SHORT EXERCISE – lets collectively pull together some ideas for what we’d need to contribute during this session. I can start – lean in / lean out – a community organising principle where if you find that you’re a person that talks a lot in group spaces, you would ‘lean out’ and give someone who usually takes a step back in group spaces to ‘lean in’ and share their stories and views. (3 mins? With post-its – will I need to bring my own??) (10 mins left)
However, in this workshop, we’re going to focus on the Universal Mapping session.
For about 5 mins of our final 10 or so minutes, lets break into small groups and discuss some of the Qs that we answer in our sessions.
In a real CaR session, which is around the 2.5hr mark, we would have had time for everyone to have introduced themselves already, so I’m aware that you may not want to actually divulge information to each other, but hopefully with the collective agreements we’ve set you’ll feel comfortable to share something with the group. (question on next slide)
In groups of 3, please discuss this question (5mins)

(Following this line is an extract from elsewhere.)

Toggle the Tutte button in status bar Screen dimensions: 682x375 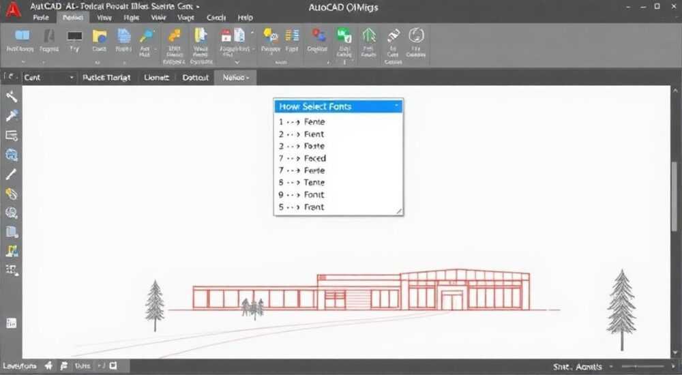point(83,366)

The student voice is at the heart of this project, because as mentioned at the beginning, it was once a project created by a King’s student.
Taking it in house meant we needed to ensure it did not lose what made a project like this so powerful.
Over the years we’ve seen different ways in which students have interacted with CaR, and ways that they want to interact with it.
Lightning Lunches have been added as a CaR offering because after running some student-led focus groups we found that not all students felt ready to jump straight into talking about their experiences and action-planning – some wanted to partake in a more passive manner. The lightning lunches are student-created and delivered, and give both students and faculties an opportunity to hear what students find important on the topic of race.
As we part ways, I want to leave you with this quote from Rebecca Solnit – “Hope is not a substitute for action, but a basis for it”. If we want to make changes in our institutions, then we need to actually do it, and not just hope that change happens.